Passage for review:

┌──

For visitors who won’t be scaling the highest peaks, this garden offers access to a varied panorama of alpine plants and lichens, all against the backdrop of the Gran Paradiso National Park.
Covering some 10,000 square metres at an altitude of 1,700 metres above sea level, the Paradisia Alpine Garden was founded by the Park Authority in 1955 near the village of Valnontey, not far from Cogne. The name refers to Paradisea liliastrum, a liliaceae very common around these parts. The garden’s collection of alpine species now extends to over a thousand different specimens from the Gran Paradiso massif and other alpine areas, for the most part planted from seed by the in-house nursery. Like other alpine gardens, it is organized by thematic area, featuring reconstructions of specific natural environments characterized by particular, well-determined flora. Pseudo-steppe, peat bog, detrital environments and meadowland all feature, characterized primarily by subalpine-level plants that grow along slopes susceptible to landslides, detrital cones on north-facing slopes, or along the banks of watercourses. Because of the breadth of these different plants’ origins, they are distinguished by colour: yellow labels refer to autochthonous Alpine and Apennine plants, white labels to exotic plants from massifs all over the world, and red labels to medicinal plants. The garden also features a remarkable petrographic display, along with an impressive collection of lichens that grow spontaneously on certain rocks.
A themed path in the garden’s upper reaches offers a chance to admire various species of butterfly accustomed to high-altitude life. These creatures fulfill a vital role in pollinating the garden’s plants. Besides butterflies, this garden is home to other alpine insects.

└──

Collected material:
┌──

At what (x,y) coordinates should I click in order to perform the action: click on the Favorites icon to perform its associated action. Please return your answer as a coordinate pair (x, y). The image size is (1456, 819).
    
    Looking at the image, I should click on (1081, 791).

└──

Your objective:
Resume the description of the Paradisia Alpine Garden, starting right after its final sentence.

Answer box:
A recently-opened new area of the garden showcases medicinal herbs that have traditionally been part of a pharmacopoeia, or used to produce fine infusions. In addition to more commonly-known plants, the collection features an intriguing number of poisonous species, which are more widespread in nature than we generally assume.
For many years, Paradisia has renewed its collection of seeds on an annual basis, drawing on the garden itself and through swaps and exchanges with other gardens and botanical establishments all over the world. In partnership with the Aosta Valley’s other alpine gardens, Paradisia is a custodian for a catalogue of species: the Index Seminum.
The National Park
The Botanical Garden is located within the Gran Paradiso National Park, which covers some 70,000 hectares of terrain. Established in 1922, it is Italy’s oldest national park. Larch, spruce, stone pine and white fir line the forests on the valley floor. At higher altitudes, the trees initially give way to alpine pastures – a blaze of flowers in springtime – and then to rocks and glaciers. In recent years, the Park has seen an increase in fauna, including the return of the wolf and, for the first time, lammergeyers nesting in the Western Alps.